(Required work): Each line below with the word "height" needs to be copied.

(Extracted material):
________________________________________

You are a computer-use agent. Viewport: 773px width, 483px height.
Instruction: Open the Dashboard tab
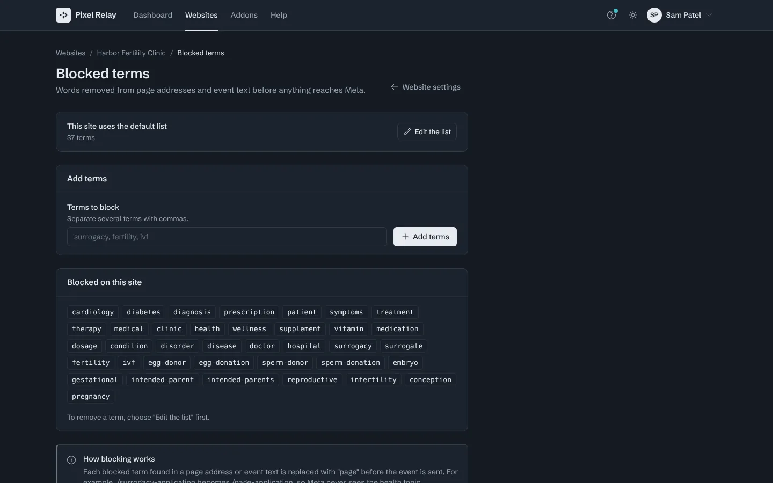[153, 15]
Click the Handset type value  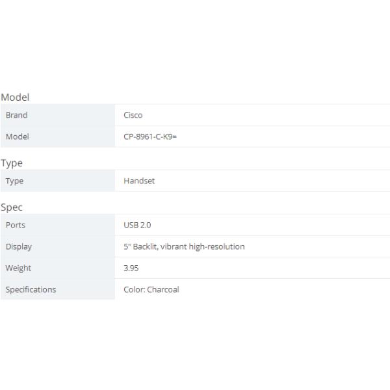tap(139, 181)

________________________________________

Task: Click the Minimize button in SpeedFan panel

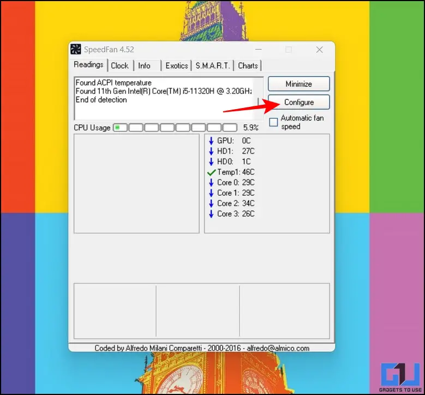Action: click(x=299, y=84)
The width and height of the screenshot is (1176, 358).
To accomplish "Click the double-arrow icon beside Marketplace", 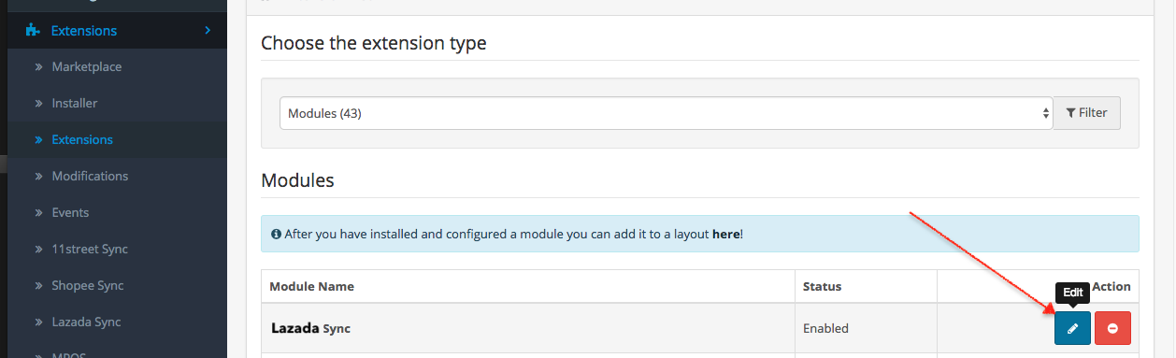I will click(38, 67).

________________________________________

(Solved problem):
You are a computer-use agent. Viewport: 773px width, 483px height.
The width and height of the screenshot is (1176, 358).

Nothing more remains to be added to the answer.